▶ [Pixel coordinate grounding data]
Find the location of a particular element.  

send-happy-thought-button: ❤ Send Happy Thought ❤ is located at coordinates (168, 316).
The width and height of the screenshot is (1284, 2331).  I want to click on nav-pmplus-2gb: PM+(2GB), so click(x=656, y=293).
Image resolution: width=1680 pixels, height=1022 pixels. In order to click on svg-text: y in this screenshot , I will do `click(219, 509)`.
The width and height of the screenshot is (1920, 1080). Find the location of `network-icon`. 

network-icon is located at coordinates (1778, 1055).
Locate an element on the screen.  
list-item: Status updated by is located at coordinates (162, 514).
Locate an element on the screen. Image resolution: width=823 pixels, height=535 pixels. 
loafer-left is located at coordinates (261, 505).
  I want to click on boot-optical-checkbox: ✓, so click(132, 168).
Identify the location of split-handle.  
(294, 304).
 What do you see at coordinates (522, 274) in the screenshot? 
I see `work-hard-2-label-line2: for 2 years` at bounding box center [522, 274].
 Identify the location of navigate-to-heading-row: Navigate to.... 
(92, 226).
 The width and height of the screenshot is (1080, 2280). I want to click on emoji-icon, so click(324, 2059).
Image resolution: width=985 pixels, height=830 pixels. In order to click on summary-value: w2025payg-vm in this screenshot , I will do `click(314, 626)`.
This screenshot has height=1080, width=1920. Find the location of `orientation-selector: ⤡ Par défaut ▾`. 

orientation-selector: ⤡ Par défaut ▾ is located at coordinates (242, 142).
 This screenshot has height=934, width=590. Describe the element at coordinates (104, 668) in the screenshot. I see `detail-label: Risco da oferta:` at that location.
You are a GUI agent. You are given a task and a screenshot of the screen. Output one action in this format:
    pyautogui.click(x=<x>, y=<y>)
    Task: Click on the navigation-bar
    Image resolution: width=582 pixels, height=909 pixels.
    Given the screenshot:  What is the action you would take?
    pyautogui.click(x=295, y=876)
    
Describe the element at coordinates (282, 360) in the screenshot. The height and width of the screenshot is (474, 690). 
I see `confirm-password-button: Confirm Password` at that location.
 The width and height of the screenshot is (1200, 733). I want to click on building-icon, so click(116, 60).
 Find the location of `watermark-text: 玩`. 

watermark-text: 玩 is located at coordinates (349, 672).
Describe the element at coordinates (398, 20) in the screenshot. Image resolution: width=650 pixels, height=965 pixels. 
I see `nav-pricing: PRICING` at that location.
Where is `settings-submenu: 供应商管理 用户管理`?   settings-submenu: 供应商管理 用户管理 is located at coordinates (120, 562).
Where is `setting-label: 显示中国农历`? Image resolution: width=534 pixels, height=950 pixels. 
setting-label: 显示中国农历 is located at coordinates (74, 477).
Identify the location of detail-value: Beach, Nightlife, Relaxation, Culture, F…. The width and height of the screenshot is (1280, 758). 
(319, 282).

▶ [Task details] Please copy the lines between the one containing "The width and height of the screenshot is (1920, 1080)." and the one containing "Image resolution: width=985", inclusive, reproducing them verbatim.

▶ [Solution below]
The width and height of the screenshot is (1920, 1080). Find the location of `network-icon`. 

network-icon is located at coordinates (1778, 1055).
Locate an element on the screen.  
list-item: Status updated by is located at coordinates (162, 514).
Locate an element on the screen. Image resolution: width=823 pixels, height=535 pixels. 
loafer-left is located at coordinates (261, 505).
  I want to click on boot-optical-checkbox: ✓, so click(132, 168).
Identify the location of split-handle.  
(294, 304).
 What do you see at coordinates (522, 274) in the screenshot? 
I see `work-hard-2-label-line2: for 2 years` at bounding box center [522, 274].
 Identify the location of navigate-to-heading-row: Navigate to.... 
(92, 226).
 The width and height of the screenshot is (1080, 2280). I want to click on emoji-icon, so click(324, 2059).
Image resolution: width=985 pixels, height=830 pixels. In order to click on summary-value: w2025payg-vm in this screenshot , I will do `click(314, 626)`.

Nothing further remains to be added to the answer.